A
SHORT HISTORY OF THE NSØN BUILDING
Walter E. Ware, Daniel Jackling and the
Jackling Mansion
W. A. Sherman had this stately mansion
constructed about 1898. Walter E.
Ware, who shares the title “Dean of Utah Architecture” with Richard Kletting,
designed the building. Ware opened an office in Salt Lake City in 1891 and
practiced architecture for nearly sixty years, until 1949.
In addition to building several large mansions, Ware also designed the
Presbyterian Church on South Temple, a tree-lined boulevard that originally was
known as Brigham Street.
Daniel Cowan Jackling, a prominent mining
engineer, purchased the Sherman home in 1904.
Jackling was known in Utah as the “Copper Prince.”
Among his many successful ventures were the development of the Masabi
iron range in Minnesota, gold mines in Mercur, Utah, and developing copper lands
that became the Kennecott Copper Company.
In 1898, Danial Jackling produced a report
co-authored by Robert Gemmell that proposed mining in the Bingham Canyon area.
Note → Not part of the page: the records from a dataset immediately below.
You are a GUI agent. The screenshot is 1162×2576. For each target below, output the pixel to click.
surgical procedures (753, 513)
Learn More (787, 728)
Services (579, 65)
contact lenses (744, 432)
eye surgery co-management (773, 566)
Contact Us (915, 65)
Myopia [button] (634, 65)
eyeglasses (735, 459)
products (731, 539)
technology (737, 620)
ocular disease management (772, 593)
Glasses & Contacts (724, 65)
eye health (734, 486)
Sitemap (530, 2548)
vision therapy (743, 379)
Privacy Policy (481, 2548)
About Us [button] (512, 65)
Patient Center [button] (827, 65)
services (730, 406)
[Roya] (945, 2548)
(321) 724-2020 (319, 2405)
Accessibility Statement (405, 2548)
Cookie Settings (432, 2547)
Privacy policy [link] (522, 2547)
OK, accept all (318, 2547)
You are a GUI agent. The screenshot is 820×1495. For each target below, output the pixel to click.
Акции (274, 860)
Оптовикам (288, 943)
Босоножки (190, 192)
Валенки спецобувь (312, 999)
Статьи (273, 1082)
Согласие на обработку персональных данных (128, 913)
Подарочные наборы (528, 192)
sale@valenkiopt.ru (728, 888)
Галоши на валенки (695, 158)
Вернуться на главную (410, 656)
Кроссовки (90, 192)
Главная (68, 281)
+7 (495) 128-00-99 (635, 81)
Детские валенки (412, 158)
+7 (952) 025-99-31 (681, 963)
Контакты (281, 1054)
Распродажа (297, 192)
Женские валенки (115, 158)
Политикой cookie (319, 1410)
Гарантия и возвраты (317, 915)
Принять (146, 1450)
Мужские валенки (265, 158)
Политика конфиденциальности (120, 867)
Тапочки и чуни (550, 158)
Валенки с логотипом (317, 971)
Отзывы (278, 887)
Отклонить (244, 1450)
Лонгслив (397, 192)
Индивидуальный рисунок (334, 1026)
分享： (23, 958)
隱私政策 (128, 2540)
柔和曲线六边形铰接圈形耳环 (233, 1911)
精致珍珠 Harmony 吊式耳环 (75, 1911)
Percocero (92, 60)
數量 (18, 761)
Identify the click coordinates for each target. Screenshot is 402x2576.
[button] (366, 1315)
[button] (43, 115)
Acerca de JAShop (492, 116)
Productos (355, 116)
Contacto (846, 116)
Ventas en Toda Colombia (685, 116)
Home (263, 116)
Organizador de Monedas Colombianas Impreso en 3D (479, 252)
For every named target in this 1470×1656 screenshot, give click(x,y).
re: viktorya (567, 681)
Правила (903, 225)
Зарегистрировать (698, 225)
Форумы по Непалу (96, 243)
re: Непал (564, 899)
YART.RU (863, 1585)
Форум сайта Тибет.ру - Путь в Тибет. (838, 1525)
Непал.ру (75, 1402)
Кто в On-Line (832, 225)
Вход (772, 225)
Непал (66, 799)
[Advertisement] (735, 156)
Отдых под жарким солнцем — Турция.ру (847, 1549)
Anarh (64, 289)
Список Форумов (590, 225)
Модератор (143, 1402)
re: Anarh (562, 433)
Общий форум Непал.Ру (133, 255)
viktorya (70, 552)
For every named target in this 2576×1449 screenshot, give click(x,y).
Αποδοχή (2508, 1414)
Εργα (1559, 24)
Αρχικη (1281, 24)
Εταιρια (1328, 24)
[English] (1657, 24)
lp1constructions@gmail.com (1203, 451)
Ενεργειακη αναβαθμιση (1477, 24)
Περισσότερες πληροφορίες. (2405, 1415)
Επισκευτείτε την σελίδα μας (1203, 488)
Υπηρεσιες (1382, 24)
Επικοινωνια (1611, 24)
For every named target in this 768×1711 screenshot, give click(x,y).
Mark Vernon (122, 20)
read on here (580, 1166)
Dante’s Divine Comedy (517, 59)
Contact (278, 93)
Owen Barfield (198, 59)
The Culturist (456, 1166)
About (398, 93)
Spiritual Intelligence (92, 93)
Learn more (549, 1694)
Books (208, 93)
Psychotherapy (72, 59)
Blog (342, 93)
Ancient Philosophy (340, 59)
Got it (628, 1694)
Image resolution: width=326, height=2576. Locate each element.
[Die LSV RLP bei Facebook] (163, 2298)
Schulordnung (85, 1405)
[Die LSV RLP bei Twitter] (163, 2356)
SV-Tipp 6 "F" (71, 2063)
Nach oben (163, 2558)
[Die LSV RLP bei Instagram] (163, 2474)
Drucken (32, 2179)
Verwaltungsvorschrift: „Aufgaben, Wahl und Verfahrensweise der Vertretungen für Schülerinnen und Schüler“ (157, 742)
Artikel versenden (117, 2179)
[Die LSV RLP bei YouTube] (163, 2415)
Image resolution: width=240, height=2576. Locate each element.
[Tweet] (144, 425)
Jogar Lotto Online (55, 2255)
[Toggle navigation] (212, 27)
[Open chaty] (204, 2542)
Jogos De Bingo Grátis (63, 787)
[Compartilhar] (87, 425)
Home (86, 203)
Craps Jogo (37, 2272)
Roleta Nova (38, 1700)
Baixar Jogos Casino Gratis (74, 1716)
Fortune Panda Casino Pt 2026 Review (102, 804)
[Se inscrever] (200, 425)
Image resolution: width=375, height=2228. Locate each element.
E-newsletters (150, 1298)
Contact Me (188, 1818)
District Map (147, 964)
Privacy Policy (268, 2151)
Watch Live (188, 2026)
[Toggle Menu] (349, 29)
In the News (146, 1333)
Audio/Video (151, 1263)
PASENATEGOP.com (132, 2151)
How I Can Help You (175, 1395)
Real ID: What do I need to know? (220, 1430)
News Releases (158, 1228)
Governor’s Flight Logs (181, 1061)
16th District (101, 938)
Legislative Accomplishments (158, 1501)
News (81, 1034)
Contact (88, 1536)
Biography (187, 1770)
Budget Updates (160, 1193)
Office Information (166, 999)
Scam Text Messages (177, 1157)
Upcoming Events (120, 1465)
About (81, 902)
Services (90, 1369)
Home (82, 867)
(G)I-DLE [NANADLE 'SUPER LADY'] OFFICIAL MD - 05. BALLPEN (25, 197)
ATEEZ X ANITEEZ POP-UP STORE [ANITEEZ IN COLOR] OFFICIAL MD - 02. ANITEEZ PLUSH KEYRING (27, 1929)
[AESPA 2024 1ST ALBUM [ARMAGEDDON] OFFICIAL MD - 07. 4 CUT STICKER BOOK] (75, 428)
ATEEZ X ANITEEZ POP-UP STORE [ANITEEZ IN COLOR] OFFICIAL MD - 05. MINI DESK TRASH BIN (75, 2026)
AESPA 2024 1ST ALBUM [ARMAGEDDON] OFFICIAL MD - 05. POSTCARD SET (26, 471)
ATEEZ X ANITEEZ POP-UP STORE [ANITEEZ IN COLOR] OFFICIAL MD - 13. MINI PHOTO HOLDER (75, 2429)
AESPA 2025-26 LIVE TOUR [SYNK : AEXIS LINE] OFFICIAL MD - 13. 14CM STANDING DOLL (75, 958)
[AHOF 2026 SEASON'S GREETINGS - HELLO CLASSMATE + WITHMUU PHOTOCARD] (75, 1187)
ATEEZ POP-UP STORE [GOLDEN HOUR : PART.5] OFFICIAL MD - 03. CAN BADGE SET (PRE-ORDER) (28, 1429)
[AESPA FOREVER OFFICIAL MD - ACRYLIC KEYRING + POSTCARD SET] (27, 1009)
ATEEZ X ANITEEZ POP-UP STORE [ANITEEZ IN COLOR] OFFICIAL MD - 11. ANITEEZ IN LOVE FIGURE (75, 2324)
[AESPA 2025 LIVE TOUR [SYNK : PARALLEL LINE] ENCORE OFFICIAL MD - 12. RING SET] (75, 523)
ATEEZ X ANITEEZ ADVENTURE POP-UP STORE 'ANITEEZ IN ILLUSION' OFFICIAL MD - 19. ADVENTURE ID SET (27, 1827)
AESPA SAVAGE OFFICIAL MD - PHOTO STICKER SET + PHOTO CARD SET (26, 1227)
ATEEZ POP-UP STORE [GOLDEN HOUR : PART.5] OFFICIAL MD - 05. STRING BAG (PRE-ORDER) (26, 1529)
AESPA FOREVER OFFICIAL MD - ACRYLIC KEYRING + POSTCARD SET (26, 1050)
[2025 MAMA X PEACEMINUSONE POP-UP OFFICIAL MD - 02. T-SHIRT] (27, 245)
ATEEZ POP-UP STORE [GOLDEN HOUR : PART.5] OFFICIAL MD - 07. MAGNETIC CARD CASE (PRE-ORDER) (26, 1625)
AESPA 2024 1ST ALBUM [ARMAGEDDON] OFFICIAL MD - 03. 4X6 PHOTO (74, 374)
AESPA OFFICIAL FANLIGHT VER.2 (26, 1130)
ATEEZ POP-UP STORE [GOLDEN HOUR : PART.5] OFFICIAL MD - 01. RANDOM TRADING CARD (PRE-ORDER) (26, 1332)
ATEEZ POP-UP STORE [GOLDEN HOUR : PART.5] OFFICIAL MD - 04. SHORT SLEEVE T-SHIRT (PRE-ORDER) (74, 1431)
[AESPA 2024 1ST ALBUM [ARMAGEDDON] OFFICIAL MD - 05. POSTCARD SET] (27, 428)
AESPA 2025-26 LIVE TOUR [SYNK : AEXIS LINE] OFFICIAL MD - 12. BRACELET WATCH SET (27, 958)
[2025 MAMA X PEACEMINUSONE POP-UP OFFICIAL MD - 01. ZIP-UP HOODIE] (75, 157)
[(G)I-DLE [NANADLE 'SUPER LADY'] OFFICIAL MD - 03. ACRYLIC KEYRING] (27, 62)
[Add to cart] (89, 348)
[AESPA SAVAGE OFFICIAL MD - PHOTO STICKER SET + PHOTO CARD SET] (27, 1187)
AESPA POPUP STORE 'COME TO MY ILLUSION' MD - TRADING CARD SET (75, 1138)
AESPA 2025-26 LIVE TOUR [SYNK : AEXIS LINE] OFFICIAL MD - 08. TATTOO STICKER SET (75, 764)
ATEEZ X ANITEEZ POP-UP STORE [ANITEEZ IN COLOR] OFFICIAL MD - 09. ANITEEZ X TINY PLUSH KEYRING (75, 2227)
They concluded that mining the low-grade ore (less than two percent
copper) could be profitable if done in huge quantities.
Jackling organized the Utah Copper Company
in 1902. One of his first responsibilities was to oversee the construction of a
mill at Copperton, which was used to demonstrate the validity of his
copper-mining theories. He later
directed the building of the Magna concentrator in early 1906.
He also was successful in obtaining additional financial support for the
Utah Copper Company from the Guggenheim family who purchased $500,000 in Utah
Copper stock and underwrote a $3,000,000 bond.
By midway through the twentieth century,
Jackling had his hand in most copper companies in the American West and more
than 60 percent of the world’s copper production was being mined using
Jackling’s development of low-grade ore processing.
During World War I, Jackling served as
director of government explosives plants, and for his outstanding wartime
efforts he was awarded the Distinguished Service Medal by President Woodrow
Wilson.
In 1926 Jackling received a Gold Medal Award
from the Mining and Metallurgical Society of America.
In 1940 he was given the Washington Award of the Western Society of
Engineers for “pioneering in large-scale mining and treatment of low-grade
copper ores, releasing vast resources from formerly worthless deposits.”
Daniel C. Jackling enjoys a worldwide reputation and a full size bronze statue of him sculpted by Avard Fairbanks stands in the rotunda of the Utah State Capitol building.